EXERCISE DIRECTIONS: Return exactly the lines of the records below, starting at the line that contains "This screenshot has width=515, height=242." and ending at the line that contains "Bookmark the Part-time", with both of those lines kept.

LISTED ENTRIES:
----------

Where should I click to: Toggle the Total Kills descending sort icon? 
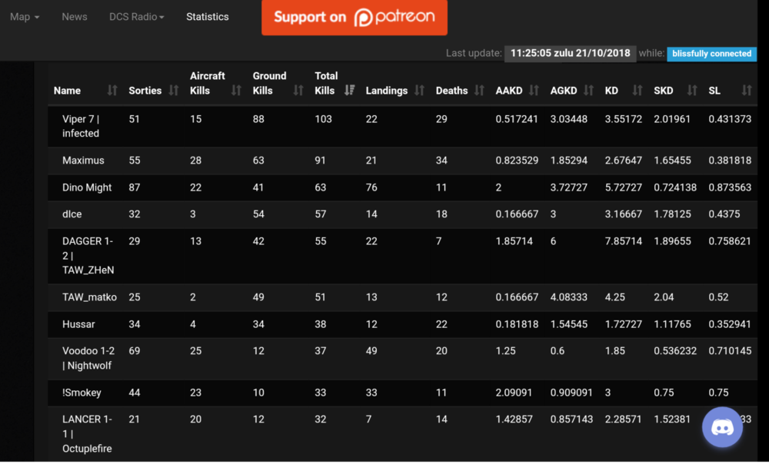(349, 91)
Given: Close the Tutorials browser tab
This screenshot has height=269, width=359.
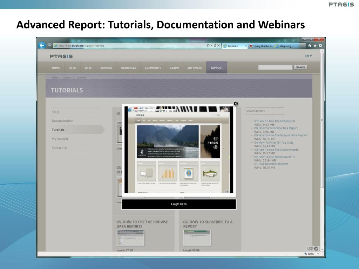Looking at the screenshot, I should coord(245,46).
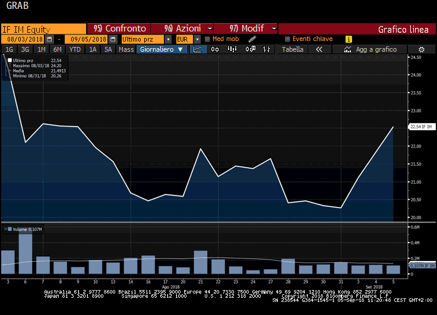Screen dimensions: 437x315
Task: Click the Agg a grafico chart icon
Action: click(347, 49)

----------

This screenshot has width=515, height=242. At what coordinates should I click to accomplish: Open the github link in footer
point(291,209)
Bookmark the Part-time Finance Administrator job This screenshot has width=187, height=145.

----------

RESPONSE TO THIS TASK:
This screenshot has width=515, height=242. At what coordinates should I click to accomplish: Open the github link in footer
point(291,209)
Bookmark the Part-time Finance Administrator job This screenshot has width=187, height=145.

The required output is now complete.